En un esfuerzo por impulsar la sostenibilidad y la productividad en la agricultura, un equipo de investigación italiano ha examinado a fondo el potencial de los bioestimulantes foliares en el cultivo de trigo duro. Este cereal, fundamental para la dieta global, enfrenta retos significativos debido a la alteración climática. Los resultados de este estudio prometen redefinir las prácticas de nutrición de este cultivo esencial, ofreciendo alternativas eficientes y respetuosas con el medio ambiente.
El trigo constituye un pilar en la alimentación mundial, proveyendo una parte considerable de la energía y proteínas diarias necesarias para la población. Aunque el trigo duro es un cultivo de nicho a escala global, su importancia es innegable en la cuenca mediterránea, siendo la base de alimentos como la pasta, el pan y el cuscús. Sin embargo, Italia, uno de los principales productores de trigo duro, ha visto cómo el rendimiento de este cultivo se estanca en las últimas tres décadas. Esta situación se atribuye directamente a los efectos adversos del cambio climático, manifestados en temperaturas crecientes y patrones de lluvia irregulares.
Ante este panorama, la aplicación de bioestimulantes por vía foliar surge como una estrategia viable para fomentar una intensificación sostenible en la agricultura, especialmente en cultivos extensivos como el trigo duro.

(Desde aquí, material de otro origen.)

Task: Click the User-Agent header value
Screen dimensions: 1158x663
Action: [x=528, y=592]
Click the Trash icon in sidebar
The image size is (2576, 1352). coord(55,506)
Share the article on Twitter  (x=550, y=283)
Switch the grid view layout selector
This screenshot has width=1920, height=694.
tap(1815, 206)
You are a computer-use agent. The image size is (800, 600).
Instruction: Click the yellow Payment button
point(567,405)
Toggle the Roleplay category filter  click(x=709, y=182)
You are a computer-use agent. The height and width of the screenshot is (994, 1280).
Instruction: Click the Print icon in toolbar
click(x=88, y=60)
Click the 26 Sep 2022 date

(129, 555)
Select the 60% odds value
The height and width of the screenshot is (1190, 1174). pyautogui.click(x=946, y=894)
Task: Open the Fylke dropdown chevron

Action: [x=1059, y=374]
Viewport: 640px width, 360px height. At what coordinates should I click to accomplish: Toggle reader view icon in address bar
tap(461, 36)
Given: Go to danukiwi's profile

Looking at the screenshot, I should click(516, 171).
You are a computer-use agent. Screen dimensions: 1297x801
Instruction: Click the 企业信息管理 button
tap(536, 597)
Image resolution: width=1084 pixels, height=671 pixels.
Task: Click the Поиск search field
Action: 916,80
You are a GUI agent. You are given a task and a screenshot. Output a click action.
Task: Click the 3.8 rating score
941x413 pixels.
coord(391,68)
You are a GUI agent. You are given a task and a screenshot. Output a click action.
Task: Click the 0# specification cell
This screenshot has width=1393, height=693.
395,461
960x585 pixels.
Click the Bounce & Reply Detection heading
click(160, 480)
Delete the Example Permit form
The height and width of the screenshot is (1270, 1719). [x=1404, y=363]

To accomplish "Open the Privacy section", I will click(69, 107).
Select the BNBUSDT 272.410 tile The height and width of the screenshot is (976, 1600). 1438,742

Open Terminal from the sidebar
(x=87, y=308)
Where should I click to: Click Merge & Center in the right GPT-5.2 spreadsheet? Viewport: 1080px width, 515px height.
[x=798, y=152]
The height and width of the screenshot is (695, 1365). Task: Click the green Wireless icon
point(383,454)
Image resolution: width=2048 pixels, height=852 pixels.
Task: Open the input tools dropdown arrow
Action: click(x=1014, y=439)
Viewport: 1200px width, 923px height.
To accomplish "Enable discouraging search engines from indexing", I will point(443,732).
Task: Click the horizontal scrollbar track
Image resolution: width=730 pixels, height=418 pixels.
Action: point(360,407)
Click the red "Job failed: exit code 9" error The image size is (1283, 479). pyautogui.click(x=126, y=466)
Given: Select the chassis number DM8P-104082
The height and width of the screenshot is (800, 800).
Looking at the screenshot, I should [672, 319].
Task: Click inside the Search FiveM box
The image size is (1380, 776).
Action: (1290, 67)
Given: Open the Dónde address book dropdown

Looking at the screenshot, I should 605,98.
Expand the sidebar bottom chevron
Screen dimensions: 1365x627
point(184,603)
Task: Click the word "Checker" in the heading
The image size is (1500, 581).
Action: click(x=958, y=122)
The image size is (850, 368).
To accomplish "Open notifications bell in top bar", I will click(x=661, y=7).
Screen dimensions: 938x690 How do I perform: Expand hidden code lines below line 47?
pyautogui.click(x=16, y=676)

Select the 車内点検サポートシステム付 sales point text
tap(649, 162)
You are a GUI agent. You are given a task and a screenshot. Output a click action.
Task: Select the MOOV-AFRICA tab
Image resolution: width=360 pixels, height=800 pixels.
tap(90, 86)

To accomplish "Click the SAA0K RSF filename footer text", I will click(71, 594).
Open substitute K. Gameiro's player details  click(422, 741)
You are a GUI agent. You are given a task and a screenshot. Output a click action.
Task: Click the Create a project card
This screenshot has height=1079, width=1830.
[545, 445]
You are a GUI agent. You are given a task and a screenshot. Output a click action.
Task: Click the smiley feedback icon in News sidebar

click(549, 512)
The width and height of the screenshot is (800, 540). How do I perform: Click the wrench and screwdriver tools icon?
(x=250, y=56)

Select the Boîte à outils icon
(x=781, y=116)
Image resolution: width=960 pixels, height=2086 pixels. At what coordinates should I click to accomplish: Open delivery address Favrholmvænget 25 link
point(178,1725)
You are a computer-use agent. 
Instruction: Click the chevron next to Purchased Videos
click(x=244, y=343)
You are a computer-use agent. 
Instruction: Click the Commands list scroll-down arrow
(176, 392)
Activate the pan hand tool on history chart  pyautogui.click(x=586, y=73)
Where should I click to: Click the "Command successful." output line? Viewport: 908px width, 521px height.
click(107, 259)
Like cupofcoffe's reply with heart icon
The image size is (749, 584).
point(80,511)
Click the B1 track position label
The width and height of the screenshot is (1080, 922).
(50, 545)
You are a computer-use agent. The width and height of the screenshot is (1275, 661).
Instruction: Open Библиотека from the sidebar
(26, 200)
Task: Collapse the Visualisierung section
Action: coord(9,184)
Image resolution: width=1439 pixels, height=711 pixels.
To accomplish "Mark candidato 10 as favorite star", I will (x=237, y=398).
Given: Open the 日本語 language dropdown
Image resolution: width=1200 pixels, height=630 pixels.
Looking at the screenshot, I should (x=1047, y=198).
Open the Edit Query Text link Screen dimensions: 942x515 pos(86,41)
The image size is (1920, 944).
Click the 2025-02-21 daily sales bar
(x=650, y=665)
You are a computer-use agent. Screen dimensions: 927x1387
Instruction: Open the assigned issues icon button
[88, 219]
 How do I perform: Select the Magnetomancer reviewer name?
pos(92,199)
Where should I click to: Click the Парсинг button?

La clave reside en identificar los compuestos más efectivos entre la vasta oferta del mercado, que puedan generar mejoras notables en el rendimiento y la calidad del grano. Con este propósito, los expertos Angelo Rossini, Roberto Ruggeri y Francesco Rossini, del Departamento de Ciencias Agrícolas y Forestales de la Universidad de Tuscia, llevaron a cabo un experimento de campo.
El estudio se extendió por dos ciclos de cultivo consecutivos (2023 y 2024) bajo condiciones climáticas mediterráneas, utilizando un diseño de bloques aleatorios con tres repeticiones. Se cultivó la variedad de trigo duro 'Irida' y se sometió a cinco tratamientos bioestimulantes foliares distintos, en contraste con un grupo de control sin tratar. Los tratamientos incluyeron extractos de algas y vegetales, vaterita micronizada (CaCO3), un líquido de cultivo de Pseudomonas protegens, ácidos húmicos y fúlvicos, y un fertilizante orgánico nitrogenado (N 5%) enriquecido con glicina betaína. La aplicación de estos bioestimulantes se realizó en etapas críticas del desarrollo del cultivo: al finalizar el macollamiento y durante el espigado.
Las mediciones abarcaron la longitud de la raíz, el contenido de clorofila, el rendimiento del grano, sus componentes y la calidad proteica, y los datos fueron analizados mediante un análisis de varianza unidireccional. Los resultados fueron contundentes: los extractos de algas y plantas, junto con la vaterita micronizada, destacaron por su eficacia. Estos bioestimulantes lograron un aumento del 29% y 24% respectivamente en el rendimiento del grano, incrementaron la longitud de la raíz en un 120% y 77% respectivamente, y elevaron el contenido de proteína del grano en un punto porcentual, pasando de aproximadamente 12% a 13%.
Estos descubrimientos son de gran relevancia para agricultores e investigadores en la región mediterránea, ya que abren nuevas perspectivas para diseñar protocolos de fertilización más eficientes. El objetivo es alinear las prácticas agrícolas con los principios de la Estrategia Europea «De la Granja a la Mesa», que busca una producción de alimentos más sostenible. La investigación subraya que los bioestimulantes mejoran notablemente el desarrollo radicular y la concentración de clorofila foliar en el trigo duro, superando los métodos de fertilización tradicionales. La aplicación foliar de estos productos no solo incrementa el rendimiento y la calidad del trigo, sino que también demuestra que la efectividad de los bioestimulantes varía según sus componentes activos.